Bisnis.com, JAKARTA - Sejumlah terobosan sudah dilakukan Badan Pengelola Transportasi Jabodetabek (BPTJ) untuk menyelesaikan permasalahan kemacetan di wilayah Jakarta dan sekitarnya.
Kepala Humas BPTJ, Budi Rahardjo mengungkapkan Jakarta tidak mungkin menyelesaikan permasalahan kemacetannya sendiri.
Jakarta hingga saat ini telah menjelma menjadi wilayah teraglomerasi dengan Bogor, Depok, Tangerang dan Bekasi (Bodetabek) sebagai daerah penyangganya. Artinya Jakarta dan daerah penyangganya sudah menjadi satu kesatuan secara ekonomi sehingga saling memiliki ketergantungan satu sama lain.
"Dampaknya selalu terjadi mobilitas manusia dan barang yang cukup tinggi antar wilayah di dalamnya. Oleh karena itu mewujudkan sistem transportasi perkotaan yang terintegrasi se-Jabodetabek merupakan jawaban untuk menyelesaikan permasalahan transportasi di Jakarta sekaligus di Bodetabek sebagai wilayah penyangganya," paparnya, Minggu (2/2/2020).
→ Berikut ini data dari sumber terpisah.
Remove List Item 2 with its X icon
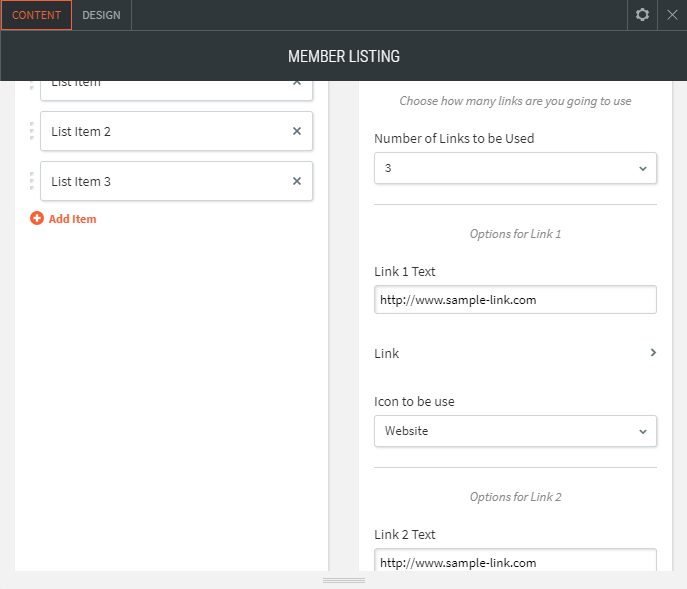The image size is (687, 589). [x=296, y=131]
Sejak berdiri pada 2016, Badan Pengelola Transportasi Jabodetabek (BPTJ) yang memiliki kewenangan koordinatif, telah melakukan berbagai langkah terobosan bersama pemerintah daerah se-Jabodetabek dan stakeholder lainnya untuk mengurai kemacetan.
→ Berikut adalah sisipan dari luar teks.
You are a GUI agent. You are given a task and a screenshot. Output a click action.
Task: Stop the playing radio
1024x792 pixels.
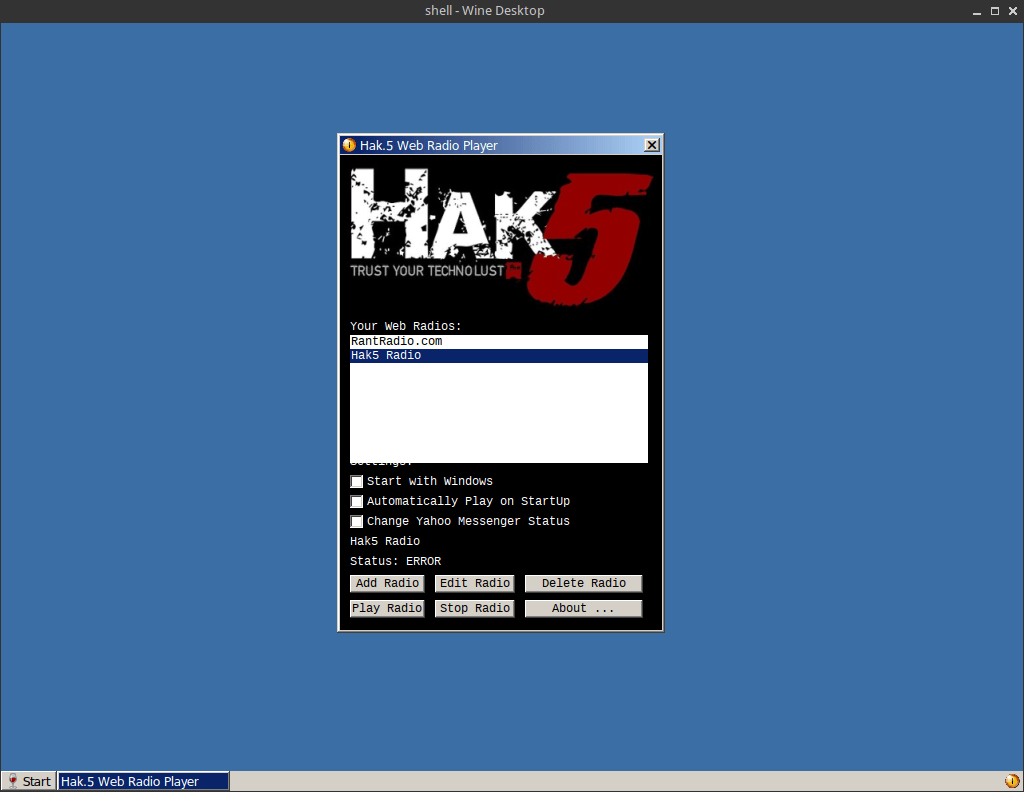click(x=474, y=607)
Namun demikian, terjadi peningkatan pergerakan manusia yang luar biasa di wilayah Jabodetabek sehingga langkah-langkah terobosan yang dilakukan terasa masih belum memadai untuk memecahkan problem kemacetan secara keseluruhan.
Pergerakan manusia di Jabodetabek pada 2015 baru tercatat 47,5 juta pergerakan/hari, pada tahun 2018 sudah meningkat drastis menjadi lebih kurang 88 juta pergerakan/hari.
Kondisi inilah yang bisa menjawab mengapa indeks TOM-TOM menyebut meski terjadi penurunan peringkat kemacetan kota metropolitan dunia dari 7 menjadi 10 namun dinilai belum ada perubahan signifikan menyangkut kemacetan yang terjadi di Jakarta.
Langkah-langkah terobosan yang dilakukan BPTJ bersama stakeholder terkait misalnya sejak tahun 2018 diimplementasikan kebijakan ganjil genap di pintu tol Bekasi, Tangerang dan Cibubur.
Kebijakan ini dilakukan karena koridor-koridor tersebut merupakan lintas yang dilalui masyarakat komuter yang menggunakan kendaraan pribadi.
Kebijakan ini juga didukung dengan penyediaan angkutan umum bus premium seperti Transjabodetabek Premium, Jabodetabek Residence Connexion (JRC) dan Jabodetabek Airport Connexion (JAC).
Diharapkan secara bertahap para pengguna kendaraan pribadi dapat beralih (shifting) menggunakan angkutan umum massal. Bus-bus ini memang ditujukan pada segmen pengguna kendaraan pribadi sehingga dilengkapi fasilitas premium dengan tarif Rp15.000-Rp20.000.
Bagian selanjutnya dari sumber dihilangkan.